>>>

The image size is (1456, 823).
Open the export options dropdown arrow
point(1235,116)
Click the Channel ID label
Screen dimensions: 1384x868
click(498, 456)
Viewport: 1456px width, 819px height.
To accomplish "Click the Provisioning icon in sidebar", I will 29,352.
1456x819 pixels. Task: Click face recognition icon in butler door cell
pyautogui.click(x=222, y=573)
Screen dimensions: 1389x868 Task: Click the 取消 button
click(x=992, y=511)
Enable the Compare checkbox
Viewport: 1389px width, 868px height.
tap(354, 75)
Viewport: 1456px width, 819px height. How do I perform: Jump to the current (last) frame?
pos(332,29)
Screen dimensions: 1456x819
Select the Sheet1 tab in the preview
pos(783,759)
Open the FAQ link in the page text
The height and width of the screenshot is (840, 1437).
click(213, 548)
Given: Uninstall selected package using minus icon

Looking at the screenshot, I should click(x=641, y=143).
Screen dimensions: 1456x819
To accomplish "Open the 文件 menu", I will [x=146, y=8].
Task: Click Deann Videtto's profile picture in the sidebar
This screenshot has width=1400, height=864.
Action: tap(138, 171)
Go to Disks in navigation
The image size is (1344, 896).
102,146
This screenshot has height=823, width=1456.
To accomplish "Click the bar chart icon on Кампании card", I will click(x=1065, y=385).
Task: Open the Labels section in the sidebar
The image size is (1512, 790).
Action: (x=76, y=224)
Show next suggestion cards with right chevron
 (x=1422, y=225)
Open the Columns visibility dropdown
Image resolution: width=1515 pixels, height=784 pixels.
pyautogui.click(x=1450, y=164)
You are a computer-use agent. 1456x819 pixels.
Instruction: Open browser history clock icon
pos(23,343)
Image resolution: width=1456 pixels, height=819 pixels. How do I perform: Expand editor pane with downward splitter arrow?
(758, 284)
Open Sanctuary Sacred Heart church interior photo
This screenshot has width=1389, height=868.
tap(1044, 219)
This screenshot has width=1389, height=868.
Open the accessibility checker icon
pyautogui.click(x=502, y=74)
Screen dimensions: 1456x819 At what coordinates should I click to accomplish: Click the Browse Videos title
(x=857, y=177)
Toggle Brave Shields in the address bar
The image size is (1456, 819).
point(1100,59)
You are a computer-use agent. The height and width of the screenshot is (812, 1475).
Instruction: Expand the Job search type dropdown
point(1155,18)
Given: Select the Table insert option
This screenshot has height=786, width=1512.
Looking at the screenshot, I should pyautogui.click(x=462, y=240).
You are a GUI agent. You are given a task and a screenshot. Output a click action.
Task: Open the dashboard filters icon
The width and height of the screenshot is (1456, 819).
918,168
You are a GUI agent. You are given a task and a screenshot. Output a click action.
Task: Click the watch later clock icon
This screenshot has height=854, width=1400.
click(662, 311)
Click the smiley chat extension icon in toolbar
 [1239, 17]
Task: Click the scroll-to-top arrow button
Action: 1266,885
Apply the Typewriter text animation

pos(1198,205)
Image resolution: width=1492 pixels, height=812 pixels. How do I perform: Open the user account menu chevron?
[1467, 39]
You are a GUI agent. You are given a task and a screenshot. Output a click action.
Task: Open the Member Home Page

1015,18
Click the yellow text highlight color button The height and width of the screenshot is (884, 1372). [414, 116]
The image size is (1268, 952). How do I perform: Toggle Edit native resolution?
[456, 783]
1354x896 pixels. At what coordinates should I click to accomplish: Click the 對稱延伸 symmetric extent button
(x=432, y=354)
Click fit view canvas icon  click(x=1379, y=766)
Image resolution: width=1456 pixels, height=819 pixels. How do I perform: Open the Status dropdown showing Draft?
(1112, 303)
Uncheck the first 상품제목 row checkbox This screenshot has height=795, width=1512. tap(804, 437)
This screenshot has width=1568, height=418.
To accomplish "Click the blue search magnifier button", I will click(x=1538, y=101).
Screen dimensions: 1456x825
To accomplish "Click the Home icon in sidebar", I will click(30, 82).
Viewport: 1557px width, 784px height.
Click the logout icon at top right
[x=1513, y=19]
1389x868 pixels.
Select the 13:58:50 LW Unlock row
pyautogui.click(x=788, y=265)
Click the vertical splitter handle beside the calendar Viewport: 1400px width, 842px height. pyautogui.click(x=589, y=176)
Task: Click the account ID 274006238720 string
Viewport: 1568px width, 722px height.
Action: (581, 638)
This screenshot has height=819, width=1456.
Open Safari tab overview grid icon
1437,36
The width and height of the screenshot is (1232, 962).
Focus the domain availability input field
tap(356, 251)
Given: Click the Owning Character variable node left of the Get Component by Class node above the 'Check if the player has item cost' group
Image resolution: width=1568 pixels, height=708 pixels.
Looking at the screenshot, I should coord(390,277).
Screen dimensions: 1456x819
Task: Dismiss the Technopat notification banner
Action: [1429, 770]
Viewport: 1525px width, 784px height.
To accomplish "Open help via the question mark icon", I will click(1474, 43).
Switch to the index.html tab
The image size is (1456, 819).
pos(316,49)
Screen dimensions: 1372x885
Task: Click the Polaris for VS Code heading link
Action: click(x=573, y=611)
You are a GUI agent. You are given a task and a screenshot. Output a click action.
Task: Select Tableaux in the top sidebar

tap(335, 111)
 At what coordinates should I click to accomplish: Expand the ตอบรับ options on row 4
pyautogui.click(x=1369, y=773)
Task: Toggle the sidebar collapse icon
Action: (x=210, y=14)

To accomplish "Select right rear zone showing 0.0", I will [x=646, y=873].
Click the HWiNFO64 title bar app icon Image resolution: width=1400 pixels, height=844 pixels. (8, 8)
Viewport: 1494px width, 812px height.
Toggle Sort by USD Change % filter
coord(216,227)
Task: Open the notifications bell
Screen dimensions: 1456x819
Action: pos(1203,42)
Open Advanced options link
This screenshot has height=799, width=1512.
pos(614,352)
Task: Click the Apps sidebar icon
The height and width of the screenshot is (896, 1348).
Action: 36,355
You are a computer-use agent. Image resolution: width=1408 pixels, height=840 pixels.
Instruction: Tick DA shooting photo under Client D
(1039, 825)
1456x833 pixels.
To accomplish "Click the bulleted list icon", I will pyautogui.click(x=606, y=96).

<<<

Retype exactly, and only, the lines above from the one where "This screenshot has width=1568, height=418." occurs up to and including the one where "Task: Click the Apps sidebar icon" occurs.

This screenshot has width=1568, height=418.
To accomplish "Click the blue search magnifier button", I will click(x=1538, y=101).
Screen dimensions: 1456x825
To accomplish "Click the Home icon in sidebar", I will click(30, 82).
Viewport: 1557px width, 784px height.
Click the logout icon at top right
[x=1513, y=19]
1389x868 pixels.
Select the 13:58:50 LW Unlock row
pyautogui.click(x=788, y=265)
Click the vertical splitter handle beside the calendar Viewport: 1400px width, 842px height. pyautogui.click(x=589, y=176)
Task: Click the account ID 274006238720 string
Viewport: 1568px width, 722px height.
Action: (581, 638)
This screenshot has height=819, width=1456.
Open Safari tab overview grid icon
1437,36
The width and height of the screenshot is (1232, 962).
Focus the domain availability input field
tap(356, 251)
Given: Click the Owning Character variable node left of the Get Component by Class node above the 'Check if the player has item cost' group
Image resolution: width=1568 pixels, height=708 pixels.
Looking at the screenshot, I should coord(390,277).
Screen dimensions: 1456x819
Task: Dismiss the Technopat notification banner
Action: [1429, 770]
Viewport: 1525px width, 784px height.
To accomplish "Open help via the question mark icon", I will click(1474, 43).
Switch to the index.html tab
The image size is (1456, 819).
pos(316,49)
Screen dimensions: 1372x885
Task: Click the Polaris for VS Code heading link
Action: click(x=573, y=611)
You are a GUI agent. You are given a task and a screenshot. Output a click action.
Task: Select Tableaux in the top sidebar

tap(335, 111)
 At what coordinates should I click to accomplish: Expand the ตอบรับ options on row 4
pyautogui.click(x=1369, y=773)
Task: Toggle the sidebar collapse icon
Action: (x=210, y=14)

To accomplish "Select right rear zone showing 0.0", I will [x=646, y=873].
Click the HWiNFO64 title bar app icon Image resolution: width=1400 pixels, height=844 pixels. (8, 8)
Viewport: 1494px width, 812px height.
Toggle Sort by USD Change % filter
coord(216,227)
Task: Open the notifications bell
Screen dimensions: 1456x819
Action: pos(1203,42)
Open Advanced options link
This screenshot has height=799, width=1512.
pos(614,352)
Task: Click the Apps sidebar icon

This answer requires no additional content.